Saturday, April 10, 2010

How to catch a snake...

Once upon a time in Mulheim, a village not that far from where I live, a teenager bought a poisonous snake, a monocled cobra to be precise. That should be the story, complete with the ending 'and they lived happily ever after'...but no, this story actually continues 'three weeks ago the snake escaped'!

The escape of a poisonous snake has to be taken seriously, especially as it was living in an apartment block and so there were many lives in danger. The whole block was evacuated and the apartment where the teenager and his pet snake lived was gutted with the floor boards being ripped up in an attempt to find the snake, but to no avail.

Eventually the attic apartment was set with traps and sealed, with the fire service coming back each day to check the traps. It took 5 days for the snake to appear, they think it was due to the rise in temperature that made the apartment suddenly a more amenable habitat to the snake.

Can you imagine the high tech kind of trap the German fire service would use to catch a poisonous snake? Afterall this is the country where Bosch and Siemens and BMW are based, so it stands to reason that they must have some whizzy sensor operated trap that would shut and enclose the snake on entry, don't you think?

No.

First of all they strewed the floor with flour (I assume this was before they ripped the boards up) to see if they could track the snake, this didn't work as clearly the snake was hiding.
Then they placed their traps - double sided sticky tape (it all sounds very Blue Peter to me) I kid you not, Germany's fire department taped up the apartment and waited for the snake to emerge and wriggle across/along the sticky surface.

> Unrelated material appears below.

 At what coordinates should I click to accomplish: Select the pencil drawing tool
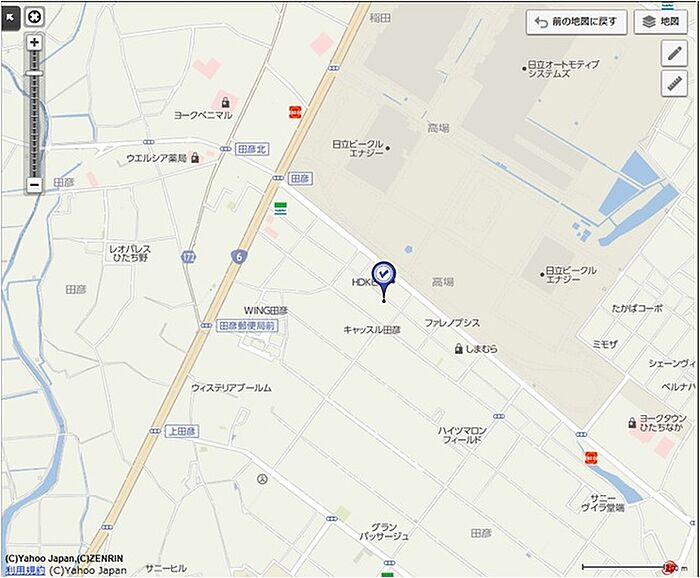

It worked though, much as I may mock, they were successful as the Bild shows, although I can't see the response 'double sided sticky tape' being acceptable to the exam question 'how would you catch a poisonous snake?'

It's going to cost the 19 year old (ex)owner of the snake 100,ooo euro in costs apparently, while it's not illegal to own such a snake, the fire service costs have to be covered!

And my last thought on the matter? I'm wondering whether the snake was female...if so, what if it laid some eggs (typically 25-45 in a batch) the young are independant as soon as they are born. I think I'll keep away from the Mulheim area for a while!